::: SELECTED EXTRACT
From the corporate scandals that spawned the Sarbanes-Oxley Act of 2002 to the financial crisis of 2008 to last year’s Hurricane Sandy, companies of all sizes have had plenty of incentive to enhance their risk-management capabilities. Some have adopted formal methodologies, such as Enterprise Risk Management (ERM), and hired Chief Risk Officers to develop and oversee comprehensive risk-management programs.
But often these companies tend to be, as North Carolina State University business professors Donald Pagach and Richard Warr have found, large firms, often in industries characterized by variable cash flows and stock returns.
For many other companies, a less centralized, less resource-intensive approach to risk management may make more sense. Risk can be as hard to manage as it is to define: what facet of business, after all, doesn’t pose some kind of risk, from the actions (or inactions) of employees to rapidly changing technologies to macroeconomic forces to changing regulatory requirements to the weather?
::::::
### YOUR TASKS:
a) Translate this sentence from the risk-management passage into Spanish: "For many other companies, a less centralized, less resource-intensive approach to risk management may make more sense."
b) Update the risk-management passage between "For many other" and "to the weather?", inclusive, replacing "weather" with "climate".
c) Please continue the passage on corporate risk management from the point where it stops.
The records are separate material, unrelated to the risk-management passage.
::: DATA SHOWN
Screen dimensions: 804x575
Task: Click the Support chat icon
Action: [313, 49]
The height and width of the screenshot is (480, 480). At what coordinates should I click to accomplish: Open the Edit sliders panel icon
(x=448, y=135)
::::::
::: DATA SHOWN
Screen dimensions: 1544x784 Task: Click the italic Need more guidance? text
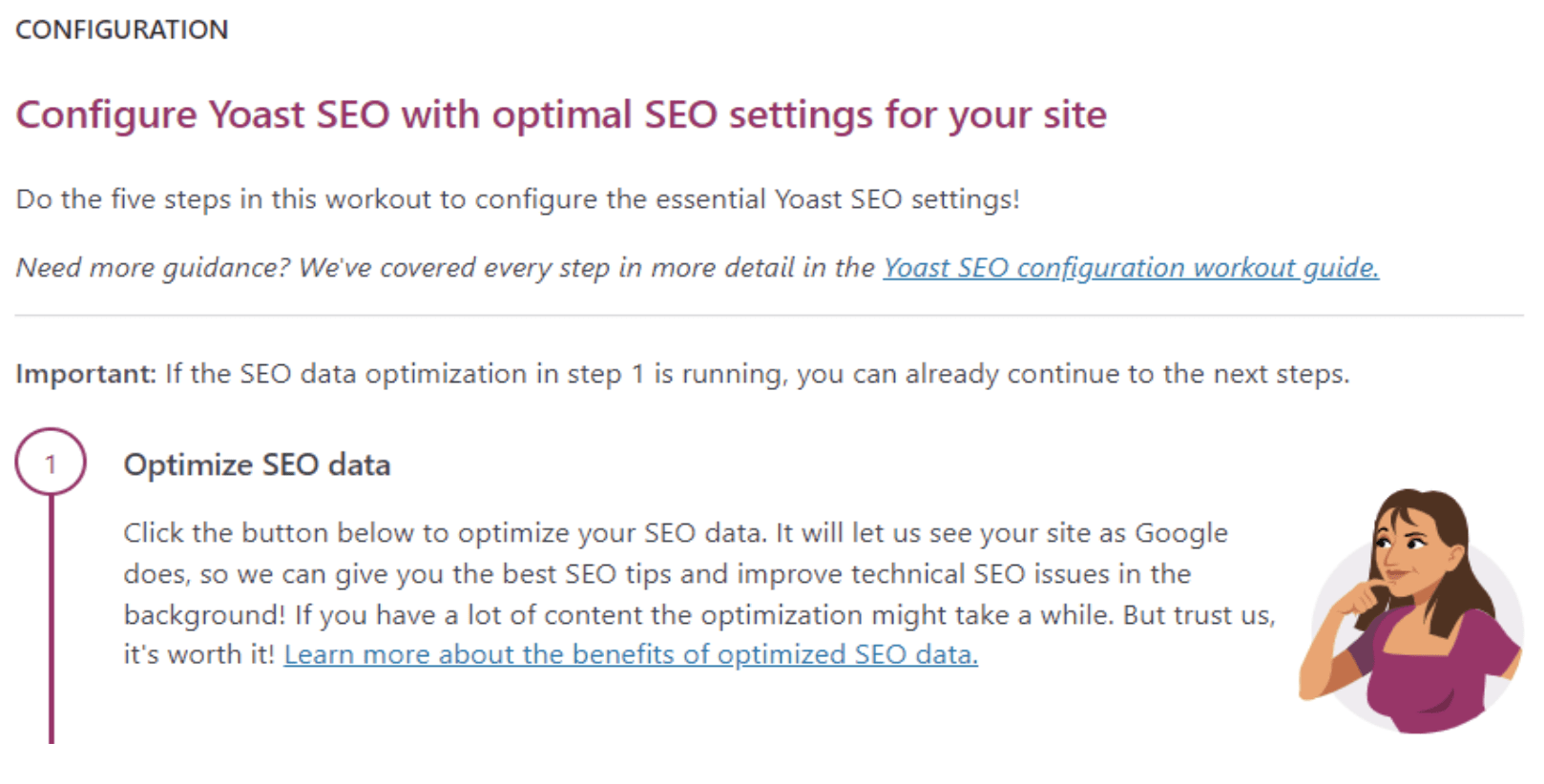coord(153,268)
::::::
::: DATA SHOWN
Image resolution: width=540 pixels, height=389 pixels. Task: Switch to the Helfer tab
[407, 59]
::::::
### RESPONSE LIST:
a) Para muchas otras empresas, un enfoque de gestión de riesgos menos centralizado y que requiera menos recursos puede tener más sentido.

b)
For many other companies, a less centralized, less resource-intensive approach to risk management may make more sense. Risk can be as hard to manage as it is to define: what facet of business, after all, doesn’t pose some kind of risk, from the actions (or inactions) of employees to rapidly changing technologies to macroeconomic forces to changing regulatory requirements to the climate?

c)
Why Every Employee is a Risk Manager
Because risk can manifest itself in these and many other forms, experts recommend that companies take steps to make risk management a part of everyone’s job. Even when an executive is put in charge of the risk function, “A risk manager can’t know all the risks that a forklift operator or an engineer faces in their job every day,” says Chris Moss, a risk-management consultant who has helped many midsized companies teach their leadership teams how to address risk management as a core part of their duties. “You need to train everyone, from the CEO to entry-level employees, on how to identify the risks they see from their vantage points and how to suggest ways to mitigate them.”
This team-oriented approach can help with even the most basic tasks of risk management, such as buying insurance. Jim Mahurin, a risk-management consultant based in Tennessee, has clients prepare a list of all corporate properties and associated insurance policies. He then has them send that list to every employee for double-checking. Employees typically identify additional, uninsured facilities equal to about 20 percent of the original list. Often these properties aren’t obscure warehouses or underused facilities but core assets that would be very costly to replace if not covered by insurance. “The team concept works very, very well compared to having a sole individual who has full responsibility,” Mahurin says.
Companies can’t, however, expect every employee to weigh in on every facet of risk management. Instead, a viable way to apply the team concept is to form an intra-company risk committee. Such committees, which typically include a representative from every business unit as well as top finance and legal staff, allow an organization to cast the widest possible net in terms of identifying risks and achieve the necessary communication when it comes to developing solid plans to address them.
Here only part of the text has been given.